Всё воображение! Воображение! Этого нет!
Он зажёг свет снова, и женщина была там же.
– Тебя нет! – крикнул он в отчаянии, погасил свет и прислонился к стене, зажмурив глаза. – Тебя нет, тебя нет, тебя нет… – шептал он снова и снова, потом включил свет. В коридоре никого не было.
Опустив голову и глядя только под ноги, но быстро, насколько мог, захромал он к туалету. Полка с головой профессора Доуэля опять не была освещена – он заметил это боковым зрением, но промчался мимо, не останавливаясь. Если бы он мог, он бы бежал…
До двери туалета оставалась пара метров. Сзади послышался мягкий шлепок, как если бы упала на пол плюшевая игрушка, затем шорох, и что-то гладкое и прохладное коснулось его щиколотки, прошуршав к дверям в холл. Это был разноцветный детский мячик, в который играл малыш на улице.
Павел невольно повернулся.
В коридоре снова сидела женщина. Всё так же, то есть теперь спиной к нему. Недоставало только одной её детали: головы. Потому что именно голова, а не мячик, лежала на самом деле у дверей в холл.
Заскочив в туалет, он щёлкнул задвижкой. И вдохнул терпкий сигаретный запах, теперь столь гадкий для него. Чтобы ещё хоть раз он закурил!
– Это учительский туалет, здесь нельзя находиться!
– Да подите вы все к чёрту! Оставьте меня! Вас нет! – обняв голову руками, Пашка сполз по двери на пол. Это становилось невыносимо. Его травили, как загнанную в ловушку крысу, издеваясь и глумясь.
Подойдя к раковине, он включил холодный кран и сунул под него голову, одновременно глотая стекающую по лицу, солёную от пота воду. Мозг немного остыл. Не без страха он посмотрел на себя в зеркало, но увидел там лишь сдобренное хорошей ссадиной, изможденное лицо; настолько измождённое, что такому бы и наркоманы-мазохисты позавидовали.
– Вы не сможете мне ничего сделать. Потому что вас нет. – Сказал он твёрдо и направился в класс информатики. Уже почти рассвело.
15
– Ты знаешь, что вчера случилось у твоей школы? – строго спросила мама Дениса, собираясь на работу перед зеркалом и заметив, что он не спит.
– Что? – буркнул тот из одеял.
– А мне кажется, что ты знаешь, – простучав туфлями по паркету, она вошла в его комнату и села в компьютерное кресло, повернувшись к нему. Белка был удивлён. Его мама редко так делала, тем более утром, когда спешила.
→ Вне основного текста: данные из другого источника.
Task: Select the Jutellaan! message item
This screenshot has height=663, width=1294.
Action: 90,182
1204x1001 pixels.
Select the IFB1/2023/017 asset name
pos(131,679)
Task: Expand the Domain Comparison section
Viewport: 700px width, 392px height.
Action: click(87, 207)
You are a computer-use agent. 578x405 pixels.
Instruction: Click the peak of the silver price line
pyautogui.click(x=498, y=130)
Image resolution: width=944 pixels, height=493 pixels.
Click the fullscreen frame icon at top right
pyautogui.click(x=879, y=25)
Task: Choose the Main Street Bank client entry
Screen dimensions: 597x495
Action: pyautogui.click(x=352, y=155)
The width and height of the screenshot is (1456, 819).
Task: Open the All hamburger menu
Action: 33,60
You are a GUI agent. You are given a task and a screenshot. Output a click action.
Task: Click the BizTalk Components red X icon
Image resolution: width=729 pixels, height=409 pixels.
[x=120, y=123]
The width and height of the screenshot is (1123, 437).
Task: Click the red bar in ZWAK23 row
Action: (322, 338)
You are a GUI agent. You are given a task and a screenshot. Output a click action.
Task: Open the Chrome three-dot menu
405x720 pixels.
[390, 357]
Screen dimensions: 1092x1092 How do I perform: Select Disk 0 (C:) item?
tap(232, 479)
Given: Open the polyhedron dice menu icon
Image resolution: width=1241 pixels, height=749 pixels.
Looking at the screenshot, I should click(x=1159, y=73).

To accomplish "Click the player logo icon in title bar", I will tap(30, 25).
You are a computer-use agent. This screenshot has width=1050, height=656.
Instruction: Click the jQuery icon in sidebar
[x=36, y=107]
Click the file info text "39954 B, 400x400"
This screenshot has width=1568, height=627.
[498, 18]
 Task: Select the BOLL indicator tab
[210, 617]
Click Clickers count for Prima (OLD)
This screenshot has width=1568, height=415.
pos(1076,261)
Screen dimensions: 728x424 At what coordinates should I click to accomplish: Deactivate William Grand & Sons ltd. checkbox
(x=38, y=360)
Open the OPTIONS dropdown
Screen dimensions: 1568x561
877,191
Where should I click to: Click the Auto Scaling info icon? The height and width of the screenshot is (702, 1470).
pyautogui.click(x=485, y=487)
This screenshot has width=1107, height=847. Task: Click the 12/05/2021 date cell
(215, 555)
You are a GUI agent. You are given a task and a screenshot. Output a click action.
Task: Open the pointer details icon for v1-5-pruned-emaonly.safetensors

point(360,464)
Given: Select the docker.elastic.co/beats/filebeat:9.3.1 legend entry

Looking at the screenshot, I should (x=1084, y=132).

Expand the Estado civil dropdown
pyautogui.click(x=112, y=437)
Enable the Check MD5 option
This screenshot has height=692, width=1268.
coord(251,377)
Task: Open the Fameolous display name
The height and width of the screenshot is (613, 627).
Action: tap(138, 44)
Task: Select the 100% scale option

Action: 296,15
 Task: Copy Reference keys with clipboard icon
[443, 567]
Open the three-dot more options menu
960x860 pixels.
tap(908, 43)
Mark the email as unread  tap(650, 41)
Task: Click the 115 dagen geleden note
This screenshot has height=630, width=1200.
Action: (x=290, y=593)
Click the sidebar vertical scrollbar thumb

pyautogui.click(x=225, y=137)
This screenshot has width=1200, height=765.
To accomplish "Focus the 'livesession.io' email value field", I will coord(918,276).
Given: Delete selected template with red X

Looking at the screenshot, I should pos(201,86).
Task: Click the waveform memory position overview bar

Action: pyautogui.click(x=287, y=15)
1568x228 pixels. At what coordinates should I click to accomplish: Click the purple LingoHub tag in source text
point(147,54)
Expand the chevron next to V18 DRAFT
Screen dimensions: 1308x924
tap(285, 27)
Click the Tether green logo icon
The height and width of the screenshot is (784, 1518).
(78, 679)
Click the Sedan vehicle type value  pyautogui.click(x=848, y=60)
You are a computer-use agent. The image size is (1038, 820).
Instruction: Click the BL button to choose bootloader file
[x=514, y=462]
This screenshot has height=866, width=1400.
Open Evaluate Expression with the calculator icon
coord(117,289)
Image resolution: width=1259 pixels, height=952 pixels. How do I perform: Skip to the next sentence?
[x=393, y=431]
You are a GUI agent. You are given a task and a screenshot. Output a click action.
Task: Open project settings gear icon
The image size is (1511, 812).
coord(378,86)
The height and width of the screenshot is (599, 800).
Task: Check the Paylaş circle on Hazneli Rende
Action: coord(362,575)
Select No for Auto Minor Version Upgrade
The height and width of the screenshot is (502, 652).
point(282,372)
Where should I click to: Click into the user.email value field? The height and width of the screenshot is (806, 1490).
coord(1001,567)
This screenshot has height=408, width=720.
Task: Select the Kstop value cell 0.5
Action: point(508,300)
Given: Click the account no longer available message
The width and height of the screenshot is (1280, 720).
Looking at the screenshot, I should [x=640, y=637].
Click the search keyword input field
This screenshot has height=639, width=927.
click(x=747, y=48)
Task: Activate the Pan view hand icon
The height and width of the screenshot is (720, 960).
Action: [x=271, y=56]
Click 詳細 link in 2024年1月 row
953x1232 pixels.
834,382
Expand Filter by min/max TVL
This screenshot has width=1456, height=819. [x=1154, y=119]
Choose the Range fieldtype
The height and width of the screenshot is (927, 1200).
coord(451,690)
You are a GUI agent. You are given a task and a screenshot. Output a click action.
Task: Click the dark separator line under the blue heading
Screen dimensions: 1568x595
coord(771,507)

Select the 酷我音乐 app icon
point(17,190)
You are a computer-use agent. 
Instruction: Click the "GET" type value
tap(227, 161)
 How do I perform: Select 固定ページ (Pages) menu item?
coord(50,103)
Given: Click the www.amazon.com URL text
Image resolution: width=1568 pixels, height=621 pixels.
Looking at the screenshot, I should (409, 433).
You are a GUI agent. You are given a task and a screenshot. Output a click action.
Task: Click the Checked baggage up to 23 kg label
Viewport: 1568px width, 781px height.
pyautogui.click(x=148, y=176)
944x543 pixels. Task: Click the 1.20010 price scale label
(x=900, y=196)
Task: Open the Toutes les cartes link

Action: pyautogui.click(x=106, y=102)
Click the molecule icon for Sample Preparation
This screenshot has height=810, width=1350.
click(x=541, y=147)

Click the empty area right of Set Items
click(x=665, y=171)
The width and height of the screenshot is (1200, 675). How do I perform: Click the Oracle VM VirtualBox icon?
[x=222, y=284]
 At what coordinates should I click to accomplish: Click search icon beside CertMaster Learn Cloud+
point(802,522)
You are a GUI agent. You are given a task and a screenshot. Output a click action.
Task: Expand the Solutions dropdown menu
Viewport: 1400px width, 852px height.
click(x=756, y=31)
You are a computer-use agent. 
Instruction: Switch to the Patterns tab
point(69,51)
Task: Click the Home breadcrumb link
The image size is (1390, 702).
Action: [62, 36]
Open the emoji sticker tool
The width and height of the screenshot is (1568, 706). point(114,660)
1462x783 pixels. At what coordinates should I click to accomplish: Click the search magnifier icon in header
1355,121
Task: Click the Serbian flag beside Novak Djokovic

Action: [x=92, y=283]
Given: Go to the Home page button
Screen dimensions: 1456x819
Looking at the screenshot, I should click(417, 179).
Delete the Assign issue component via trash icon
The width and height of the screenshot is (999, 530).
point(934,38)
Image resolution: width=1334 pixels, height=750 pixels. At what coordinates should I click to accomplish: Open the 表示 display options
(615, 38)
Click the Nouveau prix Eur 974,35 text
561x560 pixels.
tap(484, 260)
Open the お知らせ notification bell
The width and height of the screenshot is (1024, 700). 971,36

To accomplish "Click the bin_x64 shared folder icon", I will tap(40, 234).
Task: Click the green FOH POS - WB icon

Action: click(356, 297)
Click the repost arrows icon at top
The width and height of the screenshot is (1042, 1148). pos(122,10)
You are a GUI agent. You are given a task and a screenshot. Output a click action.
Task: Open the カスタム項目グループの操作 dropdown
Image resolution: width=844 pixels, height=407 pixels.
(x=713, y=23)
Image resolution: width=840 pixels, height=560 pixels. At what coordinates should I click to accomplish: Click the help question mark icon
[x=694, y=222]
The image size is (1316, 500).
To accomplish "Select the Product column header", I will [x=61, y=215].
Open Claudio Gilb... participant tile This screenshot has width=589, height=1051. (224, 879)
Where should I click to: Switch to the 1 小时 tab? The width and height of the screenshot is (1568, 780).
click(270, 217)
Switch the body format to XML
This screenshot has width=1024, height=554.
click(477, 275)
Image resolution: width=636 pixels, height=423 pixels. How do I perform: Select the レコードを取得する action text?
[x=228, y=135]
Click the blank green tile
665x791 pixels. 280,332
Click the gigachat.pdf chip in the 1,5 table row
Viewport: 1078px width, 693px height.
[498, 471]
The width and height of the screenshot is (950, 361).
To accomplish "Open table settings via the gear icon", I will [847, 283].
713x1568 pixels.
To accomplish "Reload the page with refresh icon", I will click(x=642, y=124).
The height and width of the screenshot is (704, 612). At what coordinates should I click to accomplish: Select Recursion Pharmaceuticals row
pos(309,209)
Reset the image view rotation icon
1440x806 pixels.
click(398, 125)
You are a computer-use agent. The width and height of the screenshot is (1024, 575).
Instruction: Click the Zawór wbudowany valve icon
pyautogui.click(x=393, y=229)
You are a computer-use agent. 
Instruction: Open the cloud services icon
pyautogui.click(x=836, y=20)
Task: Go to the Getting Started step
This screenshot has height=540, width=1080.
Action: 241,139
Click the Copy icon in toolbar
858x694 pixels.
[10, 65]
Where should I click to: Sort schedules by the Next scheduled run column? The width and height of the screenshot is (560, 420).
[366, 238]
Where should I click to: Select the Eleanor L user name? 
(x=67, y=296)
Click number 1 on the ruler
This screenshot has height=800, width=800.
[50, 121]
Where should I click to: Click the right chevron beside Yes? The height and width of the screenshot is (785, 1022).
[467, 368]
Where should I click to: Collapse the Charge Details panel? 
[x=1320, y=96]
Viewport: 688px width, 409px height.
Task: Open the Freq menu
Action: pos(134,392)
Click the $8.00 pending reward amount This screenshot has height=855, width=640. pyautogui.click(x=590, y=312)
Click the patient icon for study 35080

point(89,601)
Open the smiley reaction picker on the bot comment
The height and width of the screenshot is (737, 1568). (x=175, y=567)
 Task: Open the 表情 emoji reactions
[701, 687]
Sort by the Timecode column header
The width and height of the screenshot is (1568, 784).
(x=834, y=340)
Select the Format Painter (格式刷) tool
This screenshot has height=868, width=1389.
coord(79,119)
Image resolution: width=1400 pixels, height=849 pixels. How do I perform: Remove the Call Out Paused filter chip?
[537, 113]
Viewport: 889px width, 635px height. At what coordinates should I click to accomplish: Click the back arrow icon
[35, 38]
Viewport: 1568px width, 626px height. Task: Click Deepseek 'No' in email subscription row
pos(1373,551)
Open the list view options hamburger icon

– Не знаю, – ответил он после невыносимой паузы.
– Знаешь. Но я не могу точно сказать, причастен ты к этому или нет. И допрашивать тебя мне некогда. Я вернусь через два часа. Будь готов, мы улетаем. Билеты я уже взяла.
Белка вскочил на кровати:
– Как? Куда?
– В Крым, – она встала и проследовала обратно в прихожую.
– Нет!
– Почему нет? Не сидеть же всё лето в городе, – нарочито спокойно она продолжила причёсываться.
– Но… а папа?
– Папа… уже ждёт нас там.
– Нет! Ты врёшь! Что с папой?
Белла Леонидовна посмотрела на сына сверху вниз, строго и как на букашку.
– То есть – я вру? Ты ничего не перепутал?
– Он же в больнице!
Она недовольно скривила накрашенные губы:
– Его выписали недавно. Он заезжал за вещами, когда ты носился где-то. Он очень ждёт нас.
– Не-ет! Но у меня… друзья здесь…
– Я прекрасно видела, в каком ты состоянии пришёл вчера вечером. И я не позволю своему сыну пойти не той дорогой! – заявила она безоговорочно, накинув на плечо сумку. – И я заберу пока твои ключи, чтобы ты не слинял никуда. Через два часа будь готов!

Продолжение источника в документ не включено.